**PASSAGE GIVEN**

******************************

Home is where the house is, in a manor of speaking. 😀 Real estate is a popular topic, especially when a large player in the subprime lending market is under fire. Home Capital Group Inc. recently disclosed it has secured a large $2 billion loan, but is effectively paying 15% to 22% interest on it. One explanation is that Home Capital is facing a liquidity crisis, and is desperate for funding. “Basically they blew up the income statement in order to save the balance sheet,” says David Baskin of Baskin Wealth Management. This is not a good place for any company to be in. Home Capital went from a $1.9 billion company a few months ago, to a market cap of just under $700 million today. 🙁
Surprisingly Home Capital (TSE:HCG) was still considered investment grade a few months ago. But in light of this new event, I wouldn’t be surprised if it gets downgraded soon to CCC or some other junk status by credit rating agencies.
Home Capital Group Inc.’s shares plunged about 70% last month after disclosing its financial situation. On the plus side, Home Capital stock is currently paying a juicy 13% dividend yield. 🙂 But with promising returns like that, there must be a substantial amount of risk. I think its dividend will be cut within the next quarter or so. I certainly don’t want to invest in HCG at this time.

******************************

**REQUIREMENT**
Copy out the post on Home Capital Group starting with "Home Capital Group Inc.’s" and going on through "at this time.", switching "dividend" to "payout" wherever it occurs.

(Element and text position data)

******************************

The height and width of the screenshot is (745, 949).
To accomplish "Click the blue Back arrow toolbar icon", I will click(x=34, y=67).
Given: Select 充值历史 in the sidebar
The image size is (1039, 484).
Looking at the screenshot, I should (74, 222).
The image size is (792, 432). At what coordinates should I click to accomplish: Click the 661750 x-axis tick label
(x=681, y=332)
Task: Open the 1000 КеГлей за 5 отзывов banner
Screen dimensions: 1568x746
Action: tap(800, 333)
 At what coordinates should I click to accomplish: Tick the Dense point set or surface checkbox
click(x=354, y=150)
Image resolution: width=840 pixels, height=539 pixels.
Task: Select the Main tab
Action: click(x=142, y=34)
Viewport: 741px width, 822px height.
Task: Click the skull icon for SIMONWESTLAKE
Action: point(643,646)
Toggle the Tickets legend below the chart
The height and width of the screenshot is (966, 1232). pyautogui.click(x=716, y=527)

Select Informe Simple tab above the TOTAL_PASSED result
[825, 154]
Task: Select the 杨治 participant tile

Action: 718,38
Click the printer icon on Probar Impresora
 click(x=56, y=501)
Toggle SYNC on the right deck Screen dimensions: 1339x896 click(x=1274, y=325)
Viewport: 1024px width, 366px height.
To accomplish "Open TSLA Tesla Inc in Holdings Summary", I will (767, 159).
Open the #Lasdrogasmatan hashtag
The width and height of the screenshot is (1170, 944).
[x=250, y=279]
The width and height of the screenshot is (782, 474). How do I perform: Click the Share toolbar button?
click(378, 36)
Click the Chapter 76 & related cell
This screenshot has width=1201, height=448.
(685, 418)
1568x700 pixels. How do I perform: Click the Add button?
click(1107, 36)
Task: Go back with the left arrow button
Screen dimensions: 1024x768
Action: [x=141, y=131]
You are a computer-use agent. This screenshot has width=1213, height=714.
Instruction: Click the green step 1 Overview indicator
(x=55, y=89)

******************************

**RESULT OF THIS TASK**
Home Capital Group Inc.’s shares plunged about 70% last month after disclosing its financial situation. On the plus side, Home Capital stock is currently paying a juicy 13% payout yield. 🙂 But with promising returns like that, there must be a substantial amount of risk. I think its payout will be cut within the next quarter or so. I certainly don’t want to invest in HCG at this time.